Texto:
########################################

Todos los grandes avances a lo largo de la Historia de la Humanidad se han producido gracias al coraje y la valentía de pioneros que miraron el futuro y supieron involucrar a la sociedad a cambiar sus parámetros de pensamiento y comportamiento. Con los derechos y libertades de la comunidad LGTBI cada vez más consolidados en los países del primer mundo, el deporte sigue siendo un mundo opaco en este sentido, incapaz de abrirse con naturalidad y superar los clichés. ¿Cómo es posible que en un mundo con tanta cantidad de jugadores no haya prácticamente nadie homosexual? Es una pregunta que se puede aplicar no solo al tenis, sino también al fútbol, baloncesto o ciclismo. El deporte rey de la raqueta siempre ha querido erigirse en un motor de cambio, en un mundo abierto y cosmopolita en el que historias particulares, como las de Billie-Jean King por los derechos de la mujer o Arthur Ashe de las personas de raza negra, han sacudido el mundo y removido conciencias.
Ya en pleno siglo XXI, parece mentira que sigan existiendo problemas en cuanto a aceptación de la libertad sexual, pero da la sensación de que es así. Alison Van Uytvanck (52 del ranking WTA) y Greet Minnen (154 del mundo) son una pareja reconocida y que no han escondido en ningún momento su relación. Tanto es así, que el beso que se dieron en Wimbledon 2018 después de que la primera de ellas eliminara a Garbiñe Muguruza, pudo ser la imagen icónica de un proceso que no debe postergarse más. "Fue algo instintivo. Conseguí la mayor victoria de mi derrota y lo que me salió de dentro al verla fue eso. No pensamos en la repercusión que pudiera tener", comentan las belgas en un extenso e interesante reportaje del diario Telegraph, a partir del cual quieren mostrar su compromiso para erigirse en ejemplo inspirador.

########################################

Datos proporcionados:
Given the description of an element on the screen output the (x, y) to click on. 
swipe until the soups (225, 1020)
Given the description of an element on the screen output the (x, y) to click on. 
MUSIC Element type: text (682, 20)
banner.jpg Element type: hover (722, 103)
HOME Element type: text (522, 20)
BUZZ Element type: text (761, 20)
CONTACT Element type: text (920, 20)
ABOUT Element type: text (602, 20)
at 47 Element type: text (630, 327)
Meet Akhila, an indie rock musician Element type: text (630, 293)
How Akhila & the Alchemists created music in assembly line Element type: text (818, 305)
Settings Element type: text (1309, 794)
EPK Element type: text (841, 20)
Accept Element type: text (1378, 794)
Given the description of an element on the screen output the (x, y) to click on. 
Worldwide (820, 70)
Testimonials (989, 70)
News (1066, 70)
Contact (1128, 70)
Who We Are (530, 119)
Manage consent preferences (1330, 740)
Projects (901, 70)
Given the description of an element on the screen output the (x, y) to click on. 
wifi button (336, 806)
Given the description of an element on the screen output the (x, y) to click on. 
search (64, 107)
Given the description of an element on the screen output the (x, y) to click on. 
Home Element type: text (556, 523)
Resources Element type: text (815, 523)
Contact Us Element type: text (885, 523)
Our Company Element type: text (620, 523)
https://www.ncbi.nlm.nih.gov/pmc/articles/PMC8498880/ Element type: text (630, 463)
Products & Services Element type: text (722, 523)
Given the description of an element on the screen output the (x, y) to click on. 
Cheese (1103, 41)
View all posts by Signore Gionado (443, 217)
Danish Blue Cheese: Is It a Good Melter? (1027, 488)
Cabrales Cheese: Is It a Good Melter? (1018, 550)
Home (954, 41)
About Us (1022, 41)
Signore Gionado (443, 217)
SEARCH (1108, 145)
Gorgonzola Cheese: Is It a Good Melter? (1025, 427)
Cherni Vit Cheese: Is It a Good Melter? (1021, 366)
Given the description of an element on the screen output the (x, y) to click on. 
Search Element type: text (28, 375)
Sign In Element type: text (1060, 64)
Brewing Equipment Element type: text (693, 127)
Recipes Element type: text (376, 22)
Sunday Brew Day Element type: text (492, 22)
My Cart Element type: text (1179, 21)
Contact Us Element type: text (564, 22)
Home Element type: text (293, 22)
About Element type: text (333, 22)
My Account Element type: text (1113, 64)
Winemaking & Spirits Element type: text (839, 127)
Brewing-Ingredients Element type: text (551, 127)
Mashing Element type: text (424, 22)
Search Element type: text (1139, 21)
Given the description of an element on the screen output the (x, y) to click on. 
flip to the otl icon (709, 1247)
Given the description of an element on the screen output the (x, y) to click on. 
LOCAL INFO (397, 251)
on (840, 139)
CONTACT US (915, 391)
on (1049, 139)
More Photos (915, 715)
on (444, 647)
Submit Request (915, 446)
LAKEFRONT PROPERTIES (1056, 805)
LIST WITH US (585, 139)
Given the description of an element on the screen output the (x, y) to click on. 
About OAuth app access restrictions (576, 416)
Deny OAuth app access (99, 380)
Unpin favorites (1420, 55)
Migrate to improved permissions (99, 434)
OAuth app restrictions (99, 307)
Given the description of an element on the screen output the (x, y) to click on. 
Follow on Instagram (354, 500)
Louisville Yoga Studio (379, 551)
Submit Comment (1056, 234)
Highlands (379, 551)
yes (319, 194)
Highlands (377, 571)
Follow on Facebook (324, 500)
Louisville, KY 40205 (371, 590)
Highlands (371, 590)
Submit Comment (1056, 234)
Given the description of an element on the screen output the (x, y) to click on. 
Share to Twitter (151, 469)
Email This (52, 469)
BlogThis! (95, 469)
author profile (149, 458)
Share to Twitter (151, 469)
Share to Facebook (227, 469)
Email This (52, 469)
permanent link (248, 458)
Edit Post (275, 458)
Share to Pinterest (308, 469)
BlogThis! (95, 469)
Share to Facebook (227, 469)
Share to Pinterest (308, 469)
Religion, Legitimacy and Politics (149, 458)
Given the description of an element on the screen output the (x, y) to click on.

########################################

Preguntas propuestas:
A. Responda, según el texto sobre el deporte y la comunidad LGTBI:
(i) ¿Con qué causas se vincula en el texto a Billie-Jean King y a Arthur Ashe?
(ii) ¿Qué posición en la clasificación se indica para Alison Van Uytvanck y para Greet Minnen?
(iii) ¿A qué jugadora eliminó Van Uytvanck en Wimbledon 2018 antes del beso?
B. Prolongue el texto sobre el deporte y la comunidad LGTBI a partir de su última oración.

Respuestas por tarea:
A.
(i) Billie-Jean King, con los derechos de la mujer; Arthur Ashe, con los de las personas de raza negra.
(ii) Alison Van Uytvanck es la 52 del ranking WTA y Greet Minnen, la 154 del mundo.
(iii) A Garbiñe Muguruza.

B.
Next round singles and doubles!---- @GreetMinnen97 #WTARabat pic.twitter.com/tutAZjVE3m
— Alison Van Uytvanck (@AlisonVanU) 30 de abril de 2019
"Desde que reconocimos nuestra relación solo hemos recibido reacciones positivas. Sé que mucha gente sigue teniendo miedo por el qué dirán, pero todos merecemos poder ser nosotros mismos. Debemos ser libres y no escondernos nunca. Ojalá pronto más tenistas se animen a normalizar esto, queremos ser una inspiración para todos aquellos que no se atreven a hacerlo. La situación ha mejorado mucho, quizá hace diez años no nos habríamos atrevido a hacer esto, pero hay que continuar avanzando. Lo que no podemos hacer nunca es esconderse y tratar de ser alguien que no se es", reflexionan las belgas. Se conocieron en 2015 entrenando en la Federación Belga, sin haber tenido nunca ninguna de las dos una relación homosexual antes. Nunca se han visto las caras en la pista, aunque la progresión de Minnen, que se aproxima al top-100, hace cada vez más factible esa posibilidad, que se antojaría algo histórico y sin precedentes. "Sería muy extraño, no queremos ni pensar en eso", dicen entre risas.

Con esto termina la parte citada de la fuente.